Material supplied
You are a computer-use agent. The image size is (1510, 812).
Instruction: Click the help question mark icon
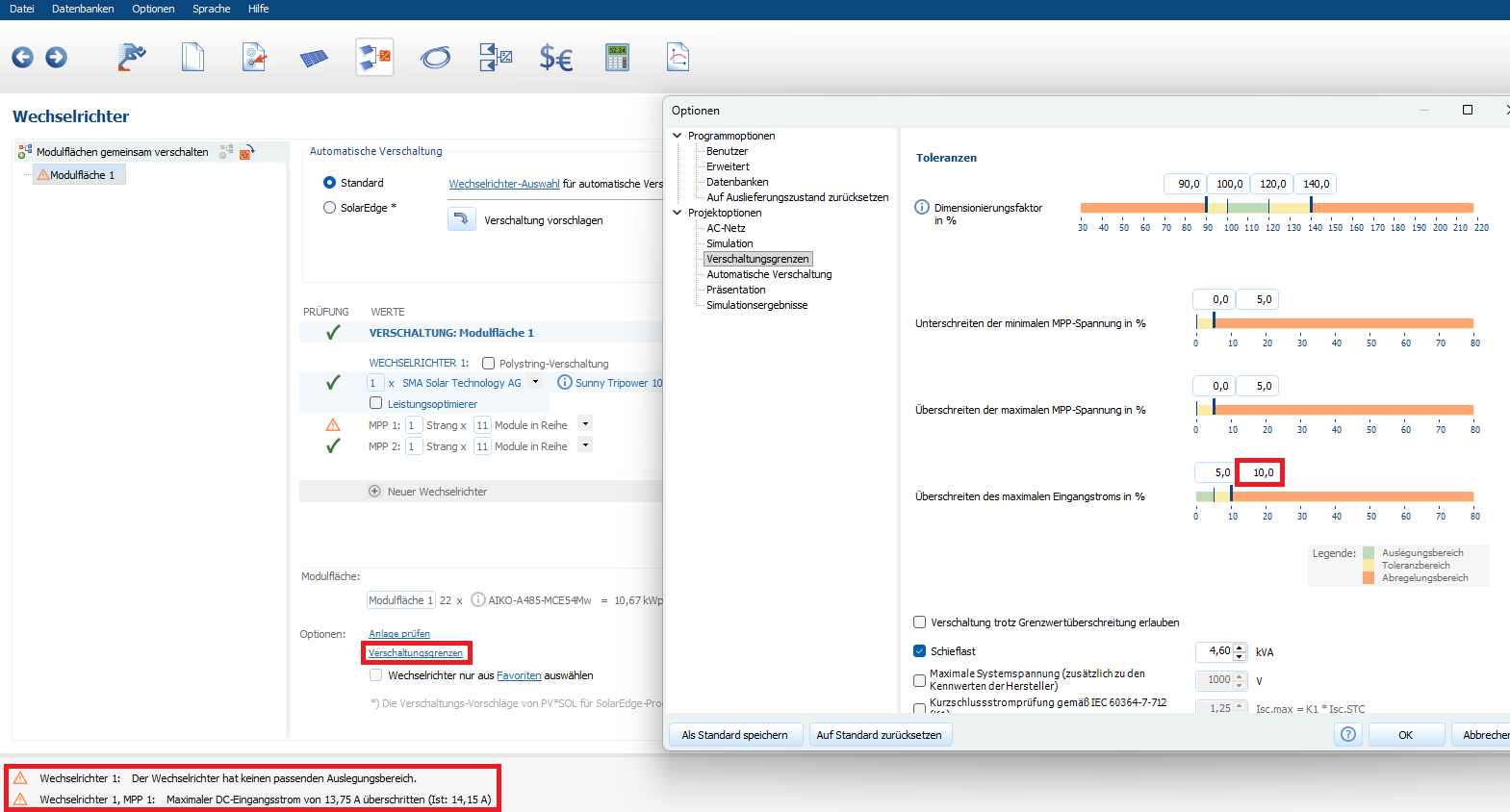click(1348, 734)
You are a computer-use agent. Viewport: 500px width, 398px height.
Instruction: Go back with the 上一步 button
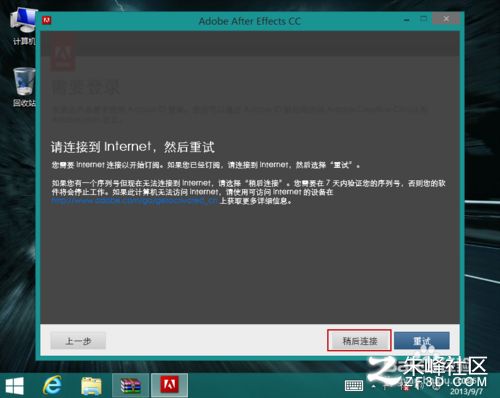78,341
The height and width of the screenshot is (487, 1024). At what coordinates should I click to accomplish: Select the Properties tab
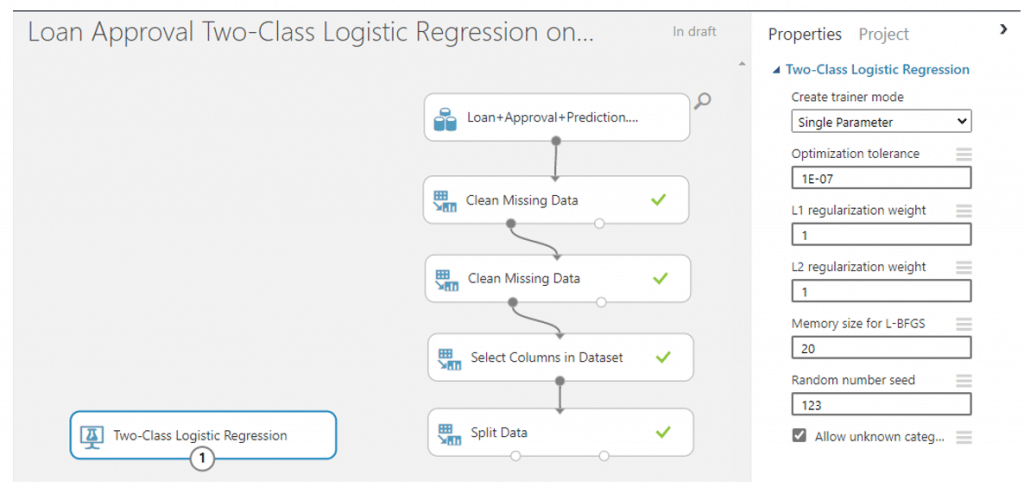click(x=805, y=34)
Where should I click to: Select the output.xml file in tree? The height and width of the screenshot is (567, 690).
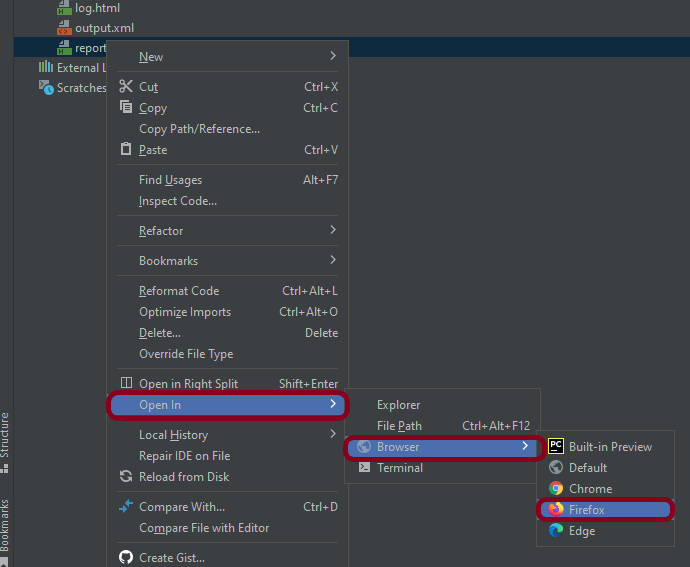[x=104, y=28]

The request
Filter the material above down to the lines containing the string "height", and copy each of those lines. Case counts.

Completed task
You are a computer-use agent. Viewport: 500px width, 398px height.
The height and width of the screenshot is (487, 1024). At what coordinates should I click to accomplish: Select the Properties tab
Where should I click to: Select the output.xml file in tree? The height and width of the screenshot is (567, 690).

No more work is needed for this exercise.